As a former field tech, I just thought I’d throw in the usual theory and practice caveat…
In theory there usually isn’t much difference between theory and practice, but in practice there usually is.
Which is to say
One) the magnetizing of the surrounding area is a real problem that happens to real people. Not everyone, not all the time, but it happens often enough that there’s an FAQ on it. Any field tech who installs contact sensors knows about this one.
Two) it’s not at all clear that Z wave is better at getting through obstructions than zigbee. You could ask four electrical engineers and get four different answers on this one.
It’s absolutely true that lower frequencies are a more concentrated burst. That’s the theory part. But the practice part has to take into account the device itself and how it is designed to deal with issues like dispersion.

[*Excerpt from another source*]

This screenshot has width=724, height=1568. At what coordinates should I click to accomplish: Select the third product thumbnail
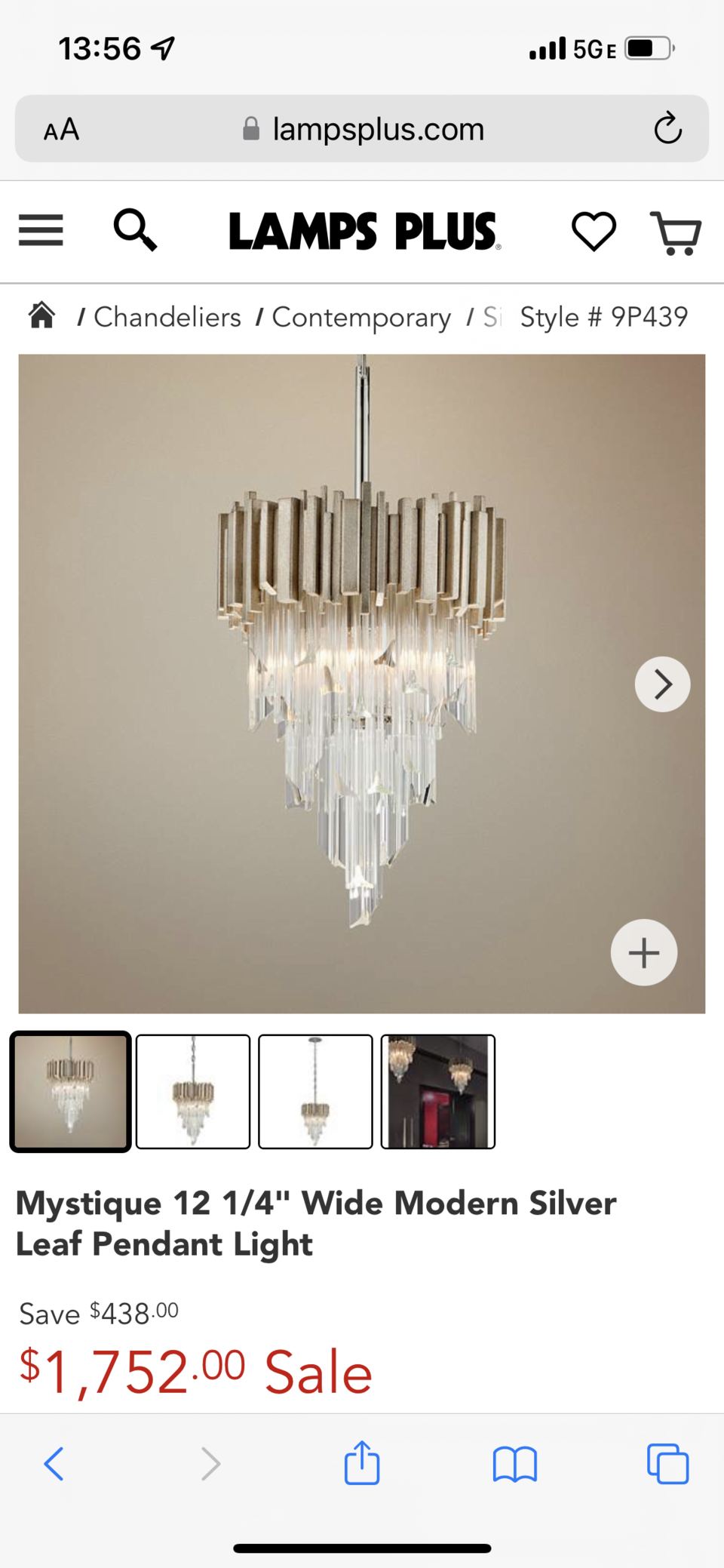point(315,1091)
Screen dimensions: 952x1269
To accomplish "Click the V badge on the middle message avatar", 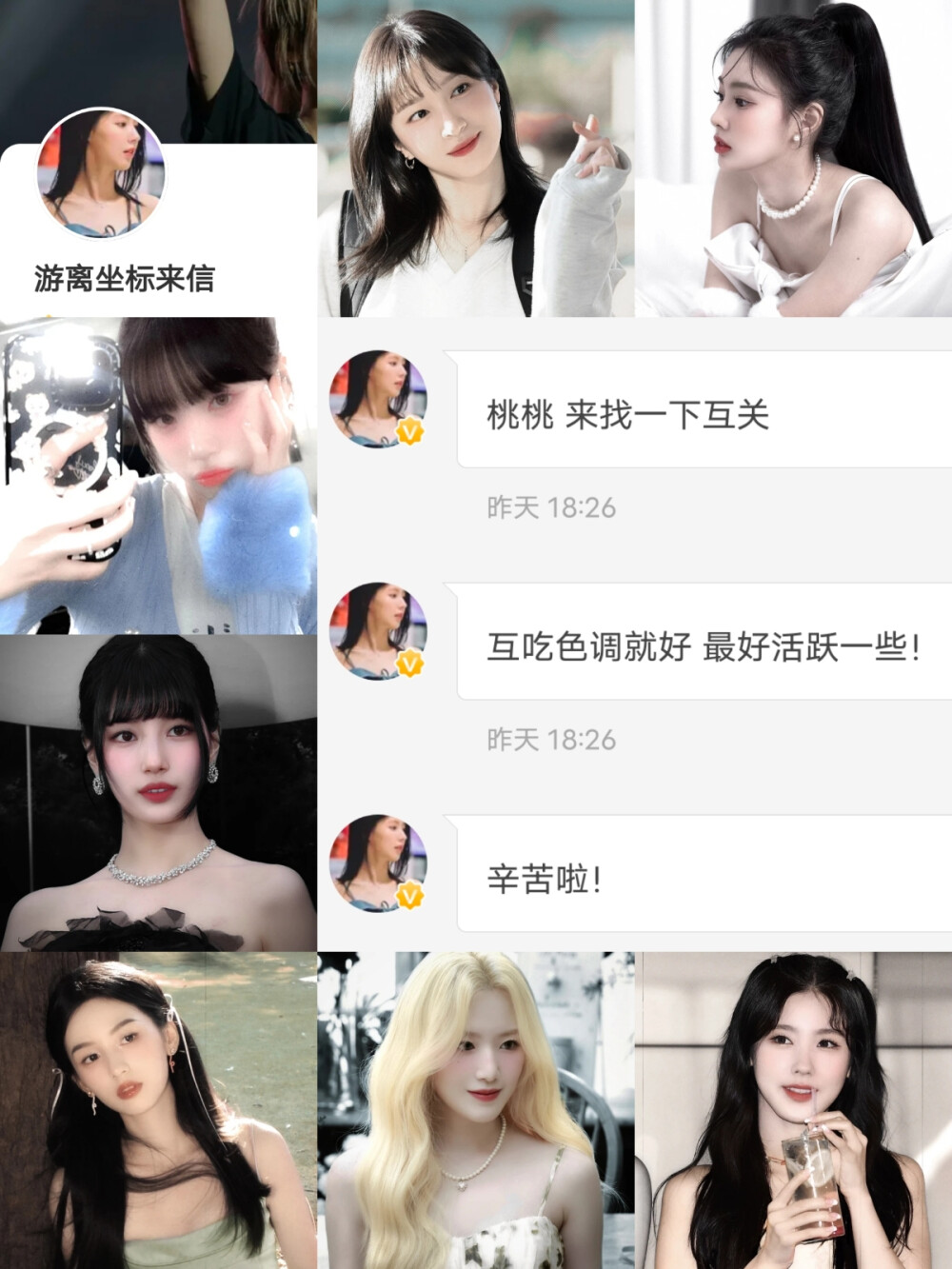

Zigbee uses DSSS. Z wave uses FSK. That alone makes zigbee better at getting through rain even though its raw frequency is more subject to dispersion than Zwave’s. That’s because zigbee was designed knowing that dispersion might be an issue, so the protocol includes some try again countermeasures.
There are a lot of other similar highly technical distinctions between the two protocols. But the end result is that they’re both pretty similar in practice, and the differences of implementation in specific individual devices are going to be much greater than just a general protocol statement, let alone issues of raw frequencies.
If you’d like to see a bunch of electrical engineers arguing over exactly this point, here’s a thread at stack exchange. 
But the short answer is that theoretically one may be superior to the other, but in practice, there’s a lot of engineering that goes into both the protocol and individual devices and you just need to evaluate individual devices individually.